Exercise: The expected response is the complete listing below, restated exactly, with its pictures omitted.

Provided entries:
◇ ◇ ◇ ◇ ◇
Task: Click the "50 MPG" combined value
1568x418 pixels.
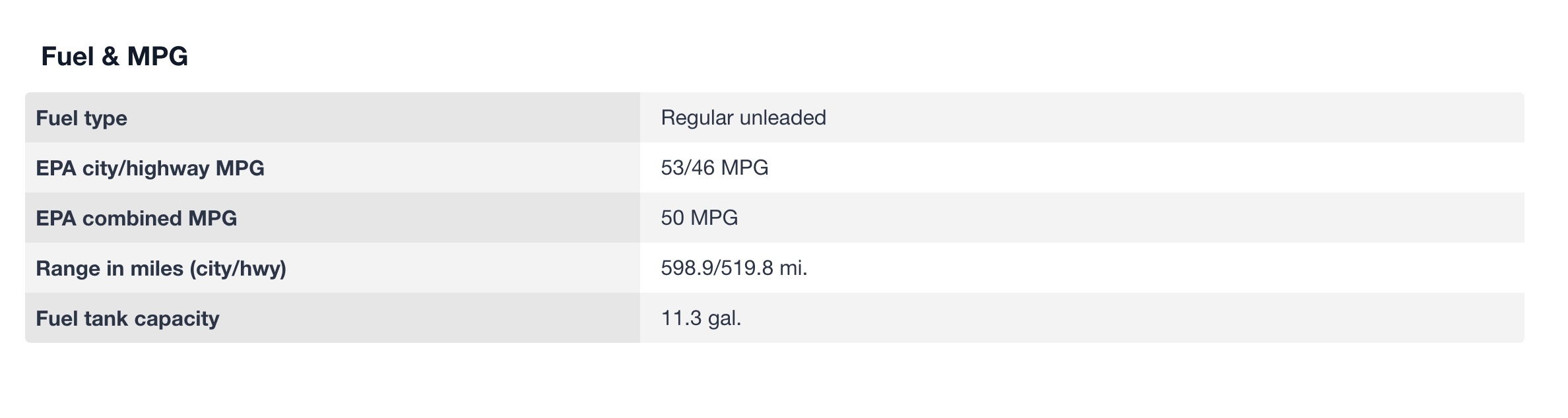Action: point(699,218)
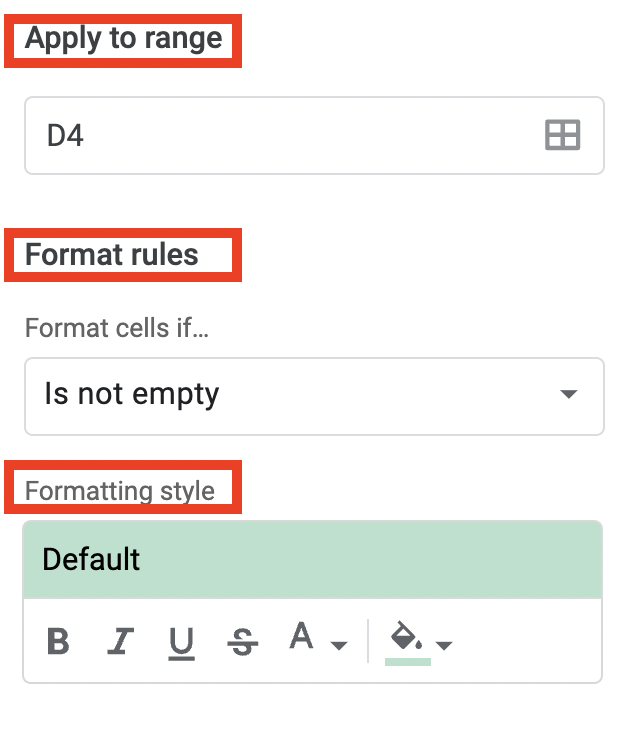Toggle underline formatting style
This screenshot has width=622, height=734.
coord(182,643)
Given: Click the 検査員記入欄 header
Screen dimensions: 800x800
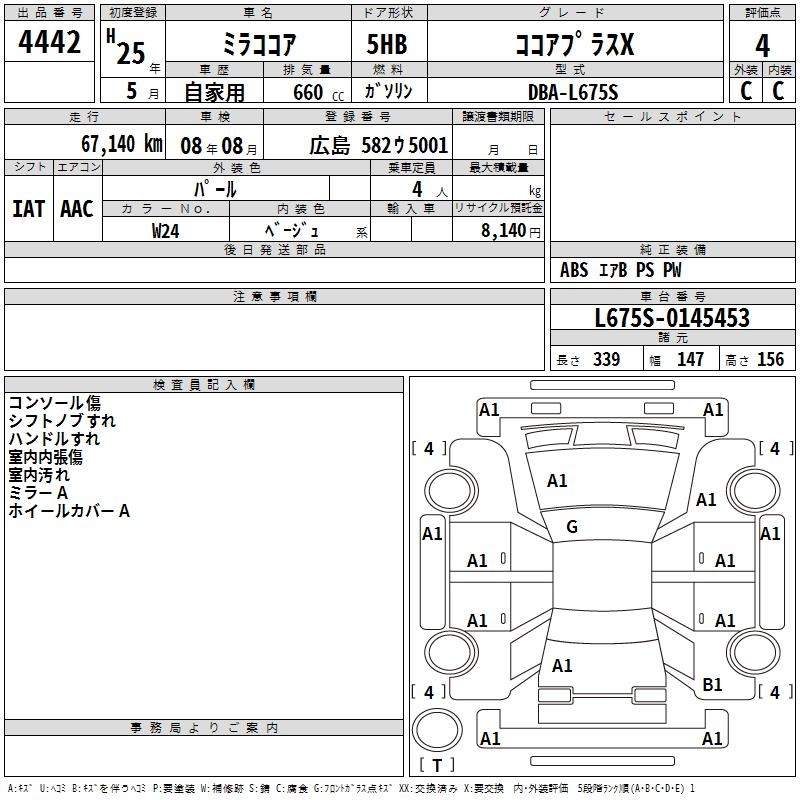Looking at the screenshot, I should (x=204, y=385).
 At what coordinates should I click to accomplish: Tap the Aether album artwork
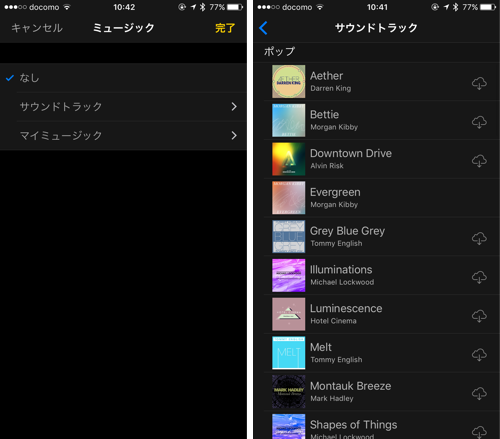[x=289, y=81]
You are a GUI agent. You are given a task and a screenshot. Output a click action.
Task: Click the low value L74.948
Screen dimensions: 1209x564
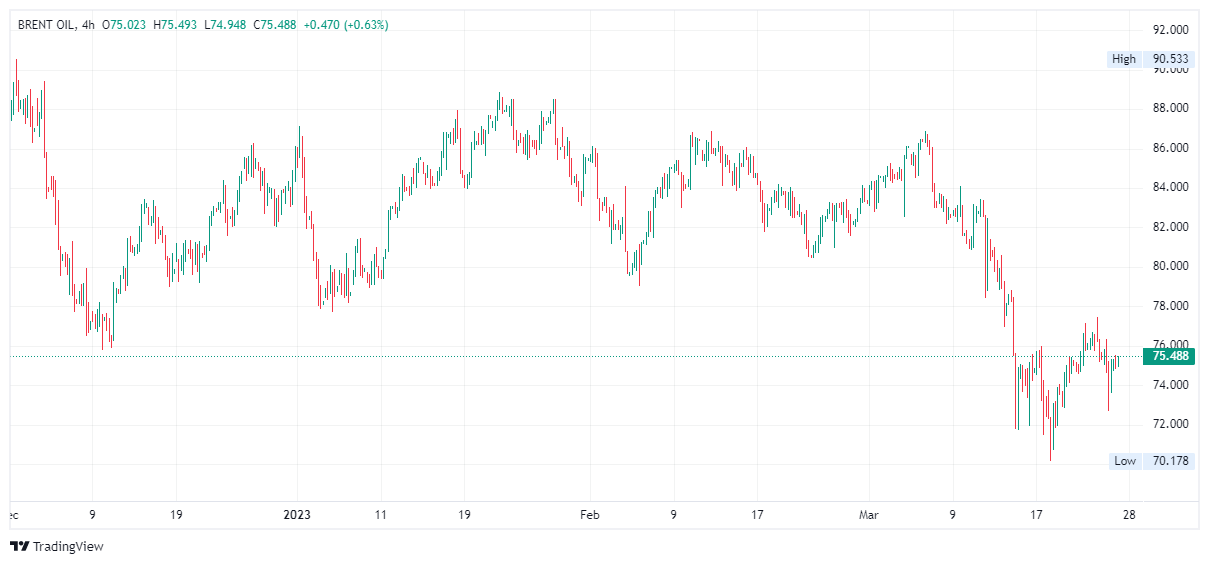(225, 25)
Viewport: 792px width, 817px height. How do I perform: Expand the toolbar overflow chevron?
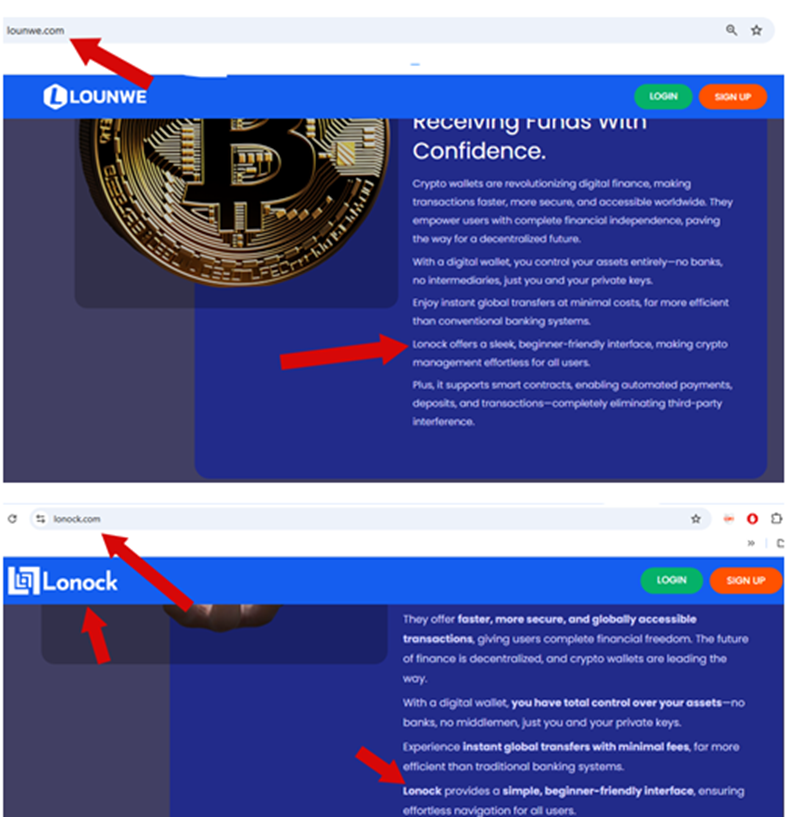coord(751,543)
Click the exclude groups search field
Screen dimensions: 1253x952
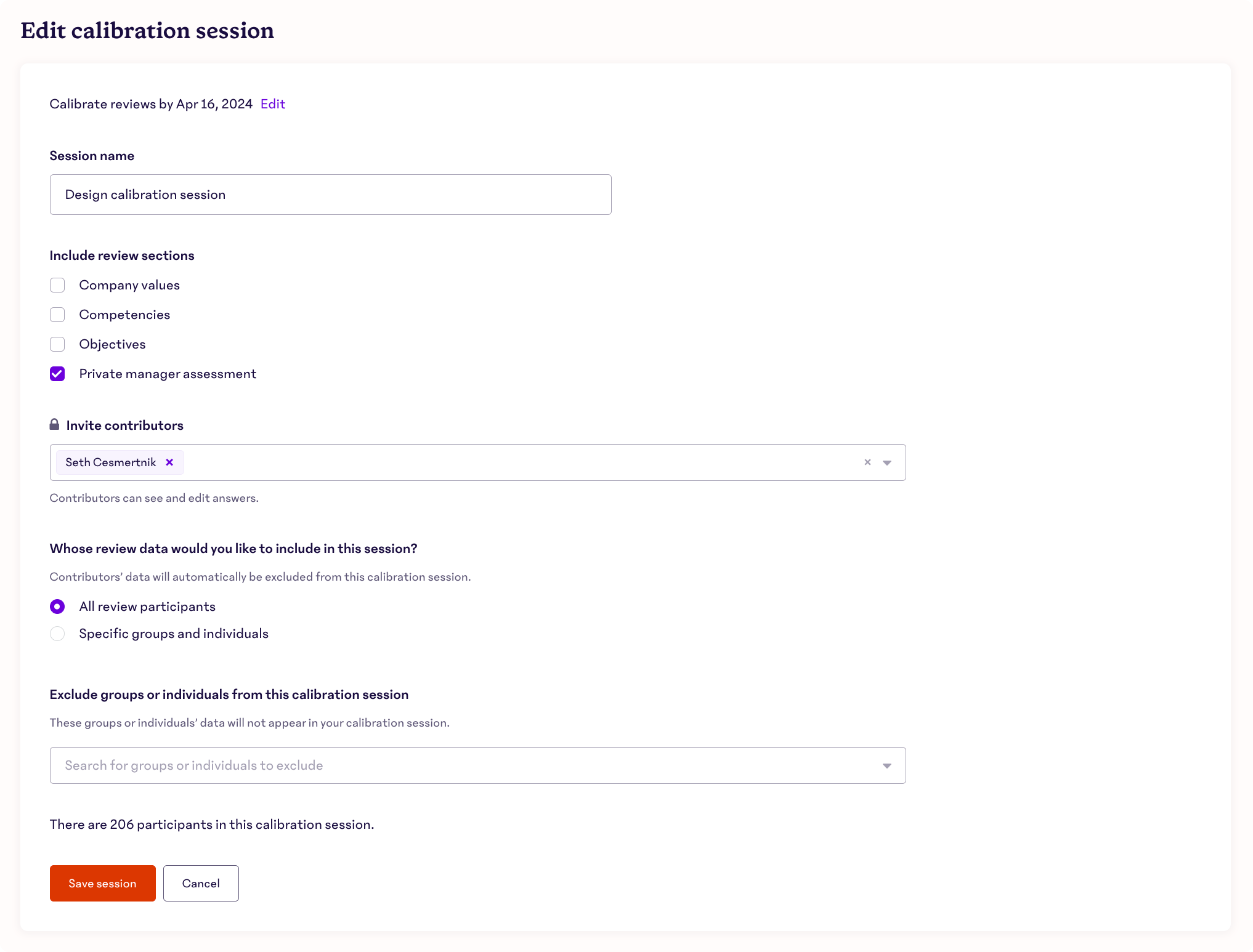pos(478,765)
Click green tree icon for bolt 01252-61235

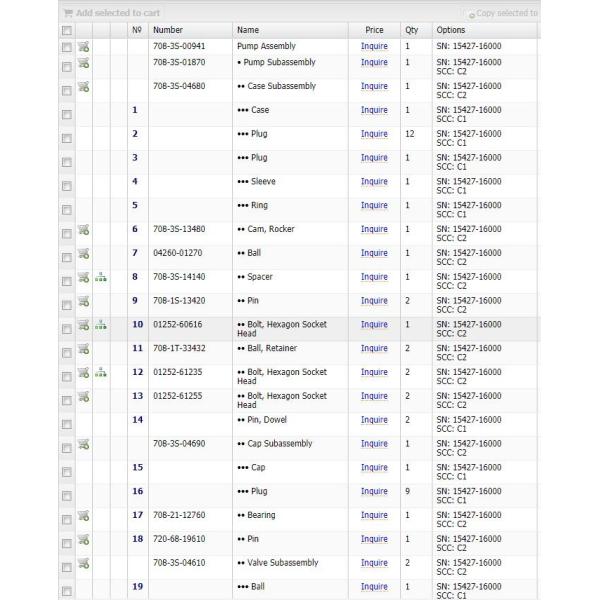(101, 373)
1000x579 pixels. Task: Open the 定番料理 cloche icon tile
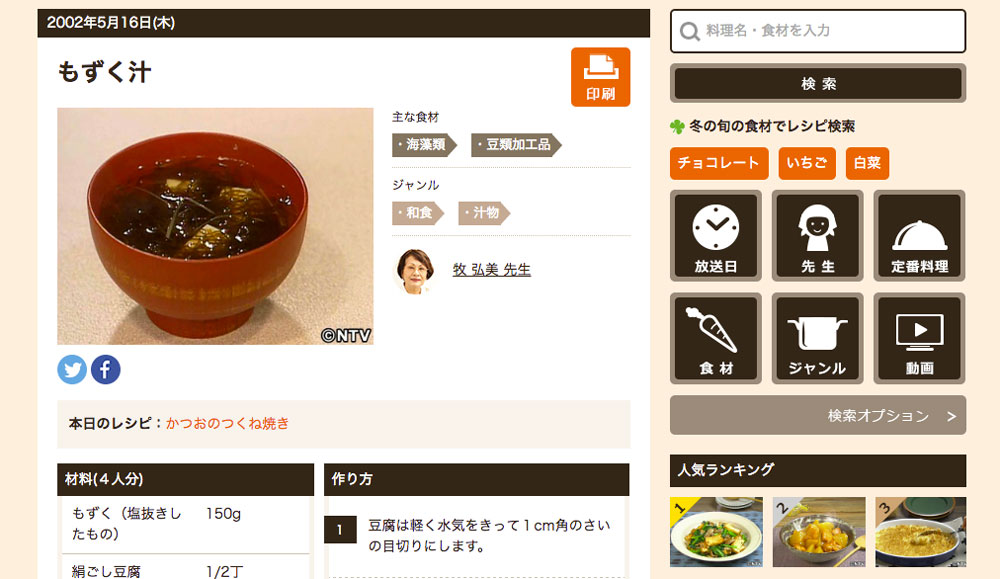point(919,235)
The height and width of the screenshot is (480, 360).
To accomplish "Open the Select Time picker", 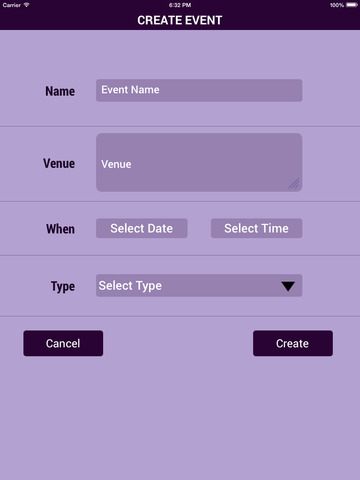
◇ ◇ ◇ ◇ ◇
The completed task:
Task: Click the "50 MPG" combined value
1568x418 pixels.
Action: point(699,218)
Toggle underline formatting style
This screenshot has width=622, height=734.
coord(182,643)
Given: Click the 検査員記入欄 header
Screen dimensions: 800x800
Looking at the screenshot, I should (x=204, y=385).
 At what coordinates should I click to accomplish: Tap the Aether album artwork
[x=289, y=81]
You are a GUI agent. You are given a task and a screenshot. Output a click action.
Task: Click the low value L74.948
Screen dimensions: 1209x564
(225, 25)
Viewport: 792px width, 817px height. How do I perform: Expand the toolbar overflow chevron?
coord(751,543)
Click the exclude groups search field
Screen dimensions: 1253x952
pos(478,765)
Click green tree icon for bolt 01252-61235

(101, 373)
1000x579 pixels. Task: Open the 定番料理 cloche icon tile
point(919,235)
The height and width of the screenshot is (480, 360).
To accomplish "Open the Select Time picker", 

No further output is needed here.